The lease period will also last for a period of 30 years from the commencement date if the proposal is accepted. 

Rapid exits

During this period, Adani shall undertake the establishment of new Passenger Terminal Buildings (PTB), the refurbishment of existing PTBs, and enhancement of the airside pavement works including the establishment of new taxiways, rapid exits taxiways, aprons and construction of a second runway.

Adani also proposes that KAA be instructed to increase the other airport charges and fees based on the assessment that it will carry out.

“The Grantor shall within 90 days take effective steps for fixing the Airport Charge as proposed by the Concessionaire. Aeronautical fees and charges will be determined based on a framework to be agreed upon by the Parties and set out in Agreement. The base for determining airport charges are as follows: 100 per cent of aeronautical business, 100 per cent of car parking business and 30 percent of the earnings before interest and taxes,” reads an excerpt from the PIP plan.

The Indian firm is also expected to come up with a concession order on the access charges relating to aero cargo, fuel farm and ground handling. During the transition period from KAA to Adani, the employees will be retained as the Indian company works on new job offers for them.

Mr Ndiema dismissed the deal arguing that none of the employees was involved in the process and that they learned about the deal through social media. 

“It does not matter whether it is leasing or selling. I have heard them say they are not selling they are leasing. The truth of the matter is that by the end of the 30 years, no one of these workers will be here. It is so unfortunate that the management of KAA has been silent about this,” Mr Ndiema said. 

The proposed deal has also dragged to the courts with a total of three petitions filed so far seeking to stop the deal. The High Court has already issued orders prohibiting any agreements between KAA and Adani pending the hearing of a petition filed by the Law Society of Kenya (LSK) and the Kenya Human Rights Commission (KHRC). 

Fiscal risk

Both institutions argued that the deal if effected will lead to massive job losses, was unaffordable and it would put the country at fiscal risk. They also argued that it did not offer taxpayers any value for money. 

Activist Tony Gachoka and a group of lawyers have also filed a separate petition. Wiper Democratic Movement leader Kalonzo Musyoka has also filed a petition seeking to be enjoined in the case. A separate petition has also been filed by petition Mr Issack Lango Guyo who sought cancellation of the proposed deal on grounds that the process was unconstitutional and rushed.

While appearing before the Senate this week, National Treasury Cabinet Secretary John Mbadi said one of the conditions that the government has given before the deal is approved is the absorption of all the JKIA staff.

“The National Treasury cannot approve the project development agreement for the Jomo Kenyatta International Airport until the 22 conditions are met by Adani Holdings,” Mr Mbadi told senators.

“The process cannot proceed to a conclusion until all conditions are met by Adani Airports Holdings,” he added. 

He also gave assurance that the employees would be on-boarded with fair terms.

But Mr Ndiema on Friday told Nation.Africa, that apart from employment there are many glaring issues in the deal that make it untenable and unacceptable.

“This is not only about employment.
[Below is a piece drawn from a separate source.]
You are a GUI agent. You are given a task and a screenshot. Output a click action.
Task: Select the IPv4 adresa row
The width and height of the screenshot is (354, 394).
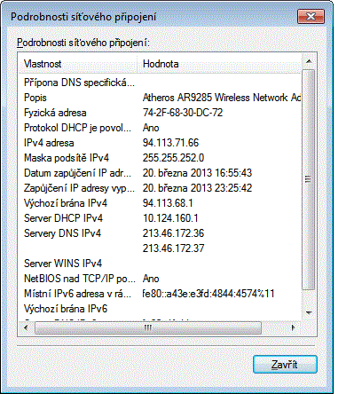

We are talking about the takeover of an international asset by a foreign company. The effects of the takeover will trickle down to the ordinary Kenyans in many ways and that is why we have rejected it,” Mr Ndiema said.

The government has, however, defended the deal insisting that it is focused on upgrading the airport to make it more competitive as regional rivals continued to upgrade.

The proposed takeover by India’s largest private airport operator sparked protests in Kenya when it was revealed in July, with the police blocking demonstrators who wanted to shut down the airport.

On Tuesday, September 24, the National Assembly called for the freezing of any activities regarding the takeover of the airport by Adani and ordered a special audit of the controversial proposal.

The Senate has also raised concerns about the deal.